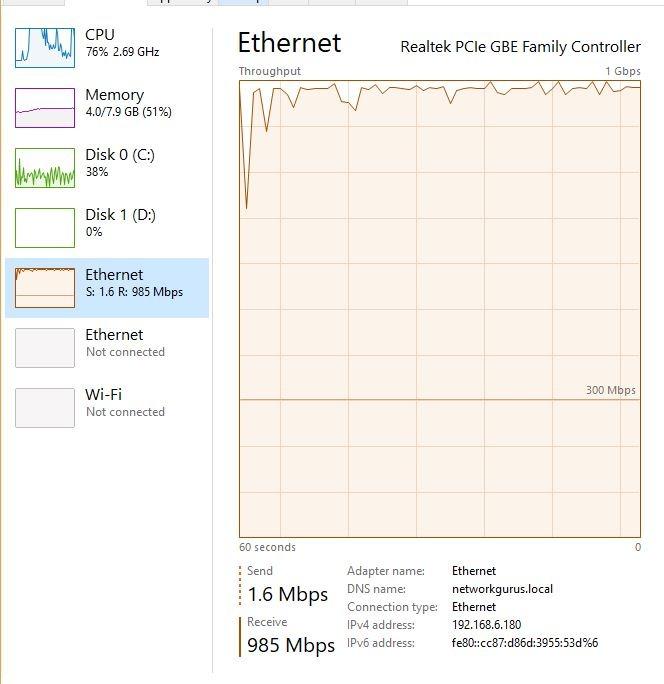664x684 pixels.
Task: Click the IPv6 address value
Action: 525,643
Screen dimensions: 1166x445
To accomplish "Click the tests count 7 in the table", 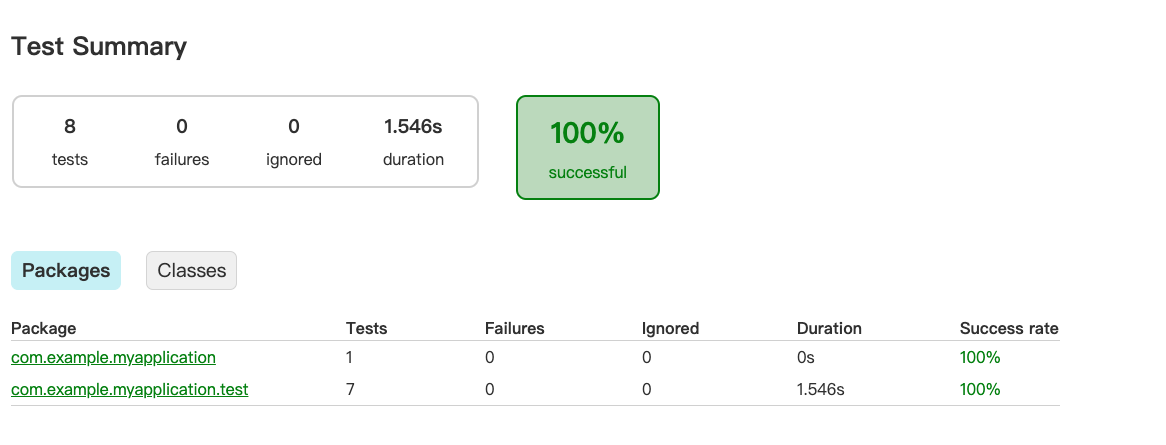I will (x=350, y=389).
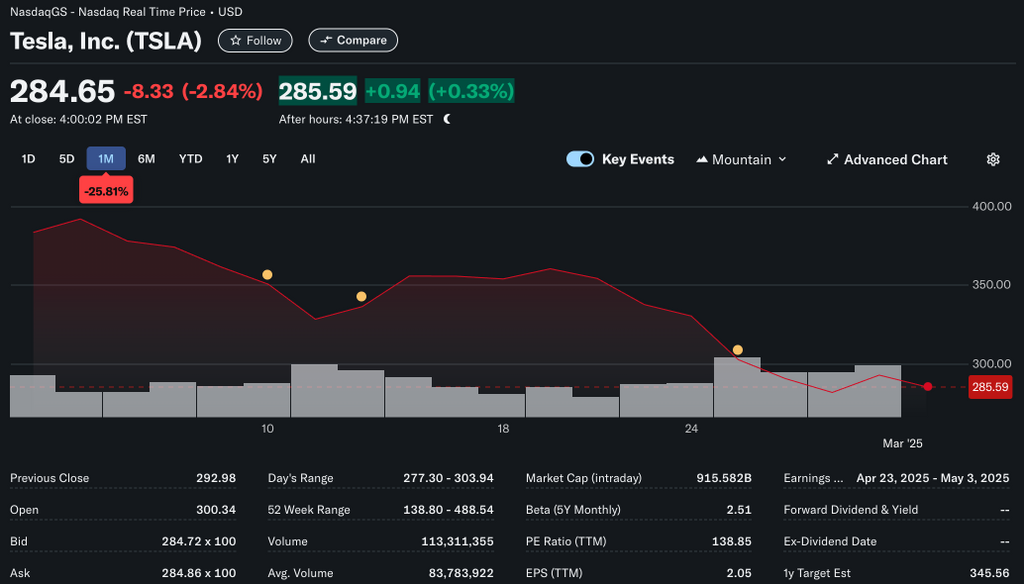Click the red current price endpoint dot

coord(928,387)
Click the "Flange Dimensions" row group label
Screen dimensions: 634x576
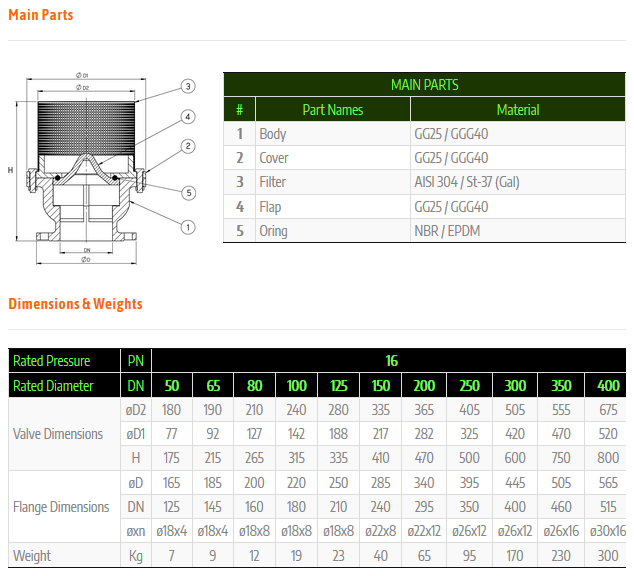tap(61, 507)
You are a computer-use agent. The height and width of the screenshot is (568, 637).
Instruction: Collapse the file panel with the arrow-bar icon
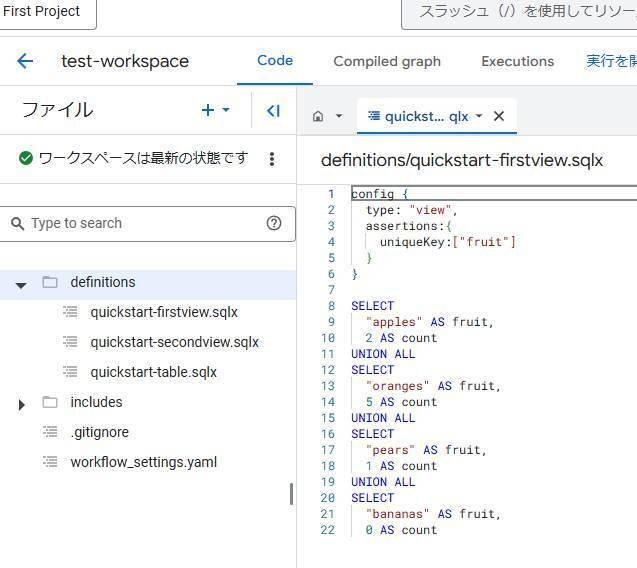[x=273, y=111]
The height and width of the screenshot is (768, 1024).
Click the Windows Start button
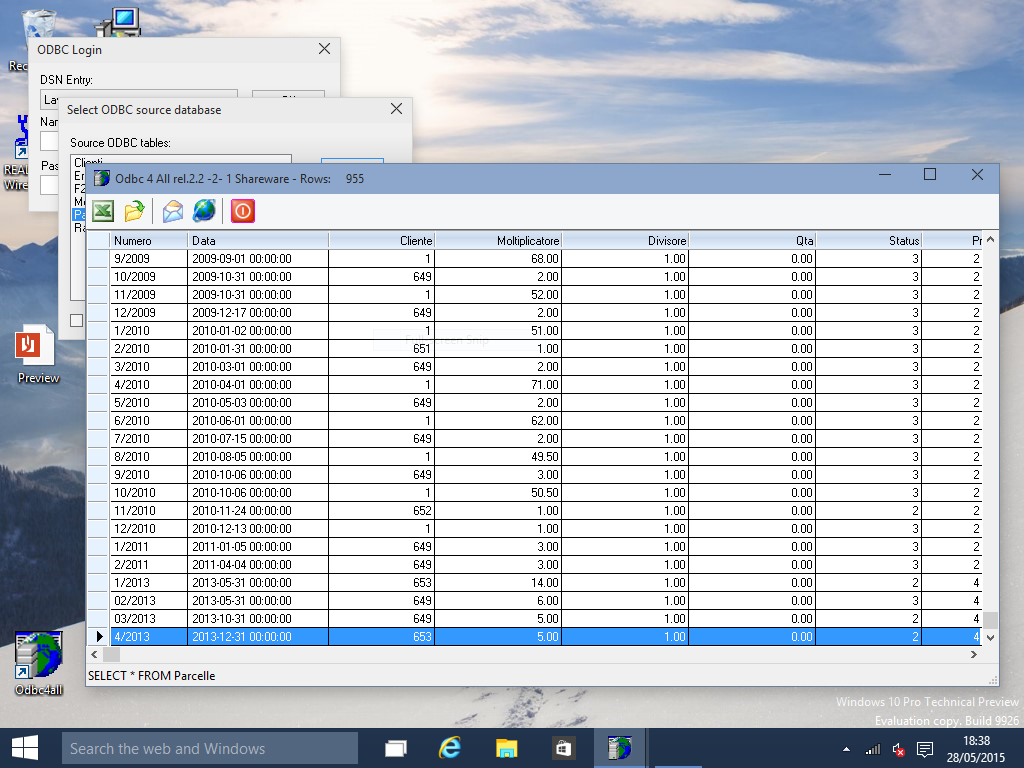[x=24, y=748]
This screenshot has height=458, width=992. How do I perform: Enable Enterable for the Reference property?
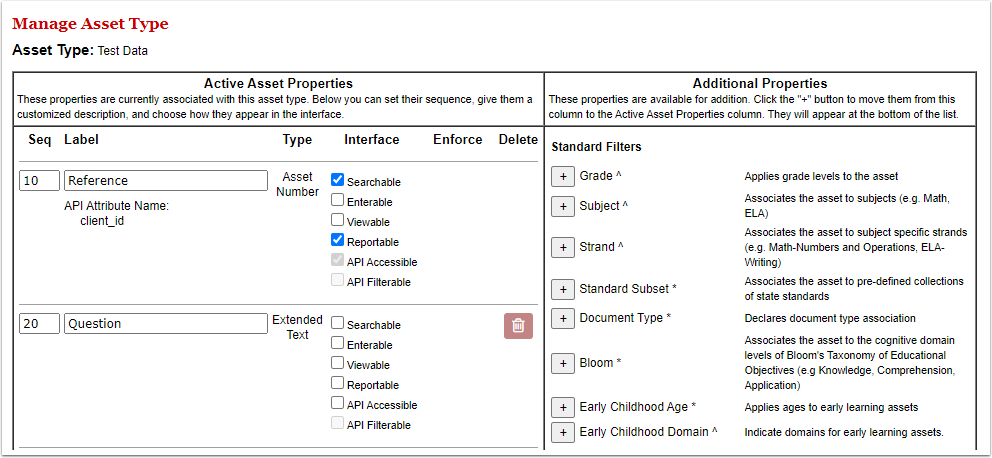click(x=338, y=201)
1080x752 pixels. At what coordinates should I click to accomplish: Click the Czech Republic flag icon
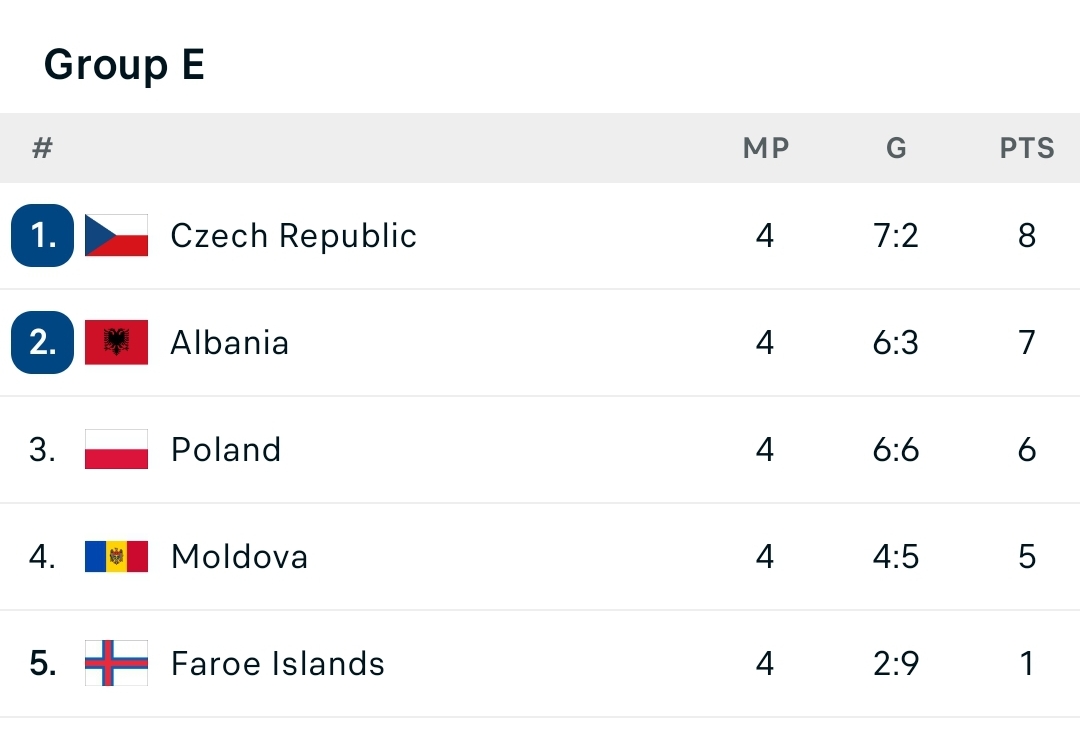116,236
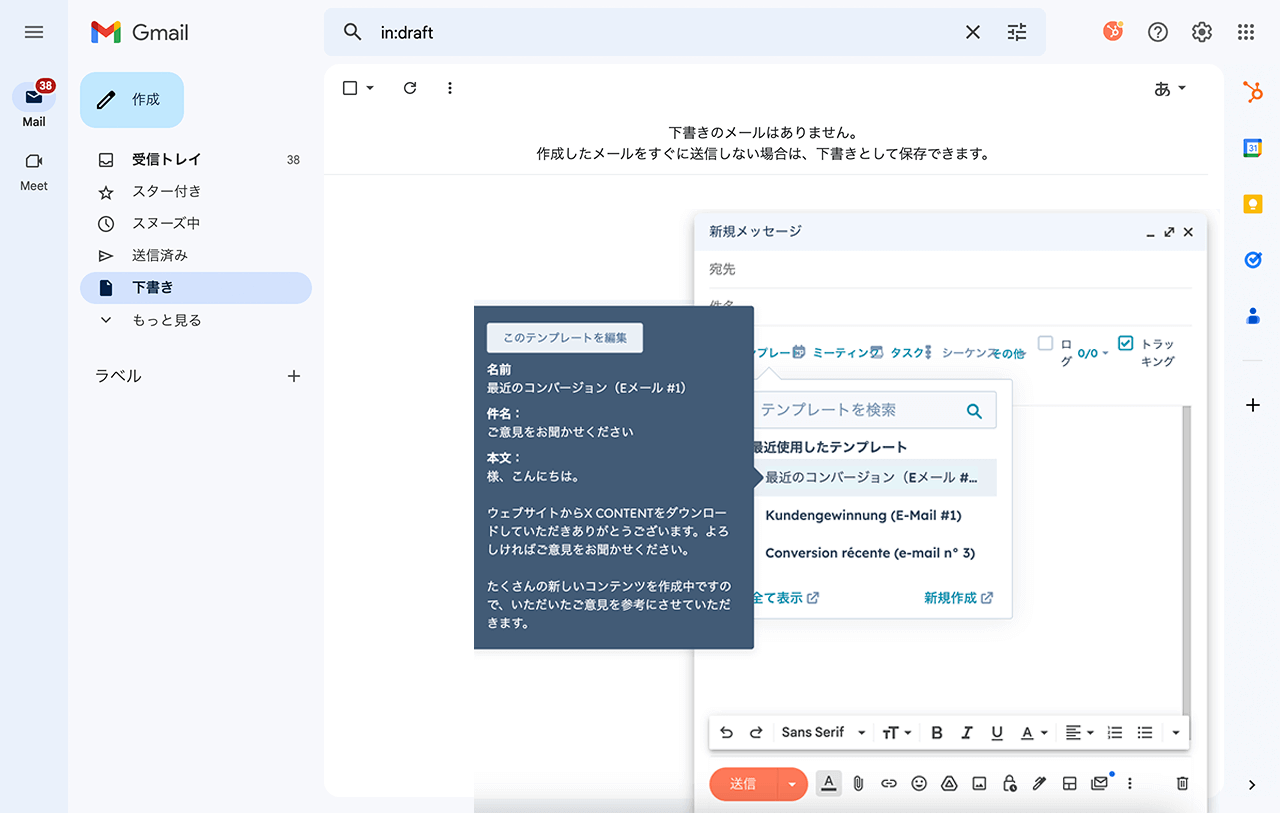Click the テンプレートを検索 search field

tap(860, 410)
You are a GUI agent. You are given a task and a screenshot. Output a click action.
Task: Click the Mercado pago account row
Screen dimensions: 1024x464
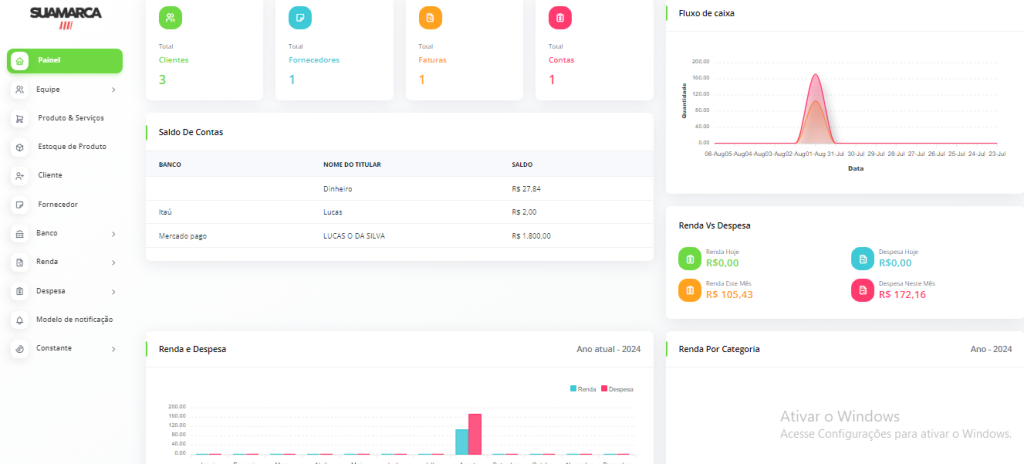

Stated problem → Rewrite the lines from the one containing "row group label" through the end of the rows as a Markdown table with the columns No. and Text, numbering each line and skipping blank lines. Leave the pictures out.

Full response →
| No. | Text |
|---|---|
| 1 | Click the "Flange Dimensions" row group label |
| 2 | Screen dimensions: 634x576 |
| 3 | tap(61, 507) |
| 4 | You are a computer-use agent. The height and width of the screenshot is (568, 637). |
| 5 | Instruction: Collapse the file panel with the arrow-bar icon |
| 6 | [x=273, y=111] |
| 7 | The height and width of the screenshot is (768, 1024). |
| 8 | Click the Windows Start button |
| 9 | [x=24, y=748] |
| 10 | This screenshot has height=458, width=992. How do I perform: Enable Enterable for the Reference property? |
| 11 | click(x=338, y=201) |
| 12 | 1080x752 pixels. At what coordinates should I click to accomplish: Click the Czech Republic flag icon |
| 13 | 116,236 |
| 14 | Click the テンプレートを検索 search field |
| 15 | tap(860, 410) |
| 16 | You are a GUI agent. You are given a task and a screenshot. Output a click action. |
| 17 | Task: Click the Mercado pago account row |
| 18 | Screen dimensions: 1024x464 |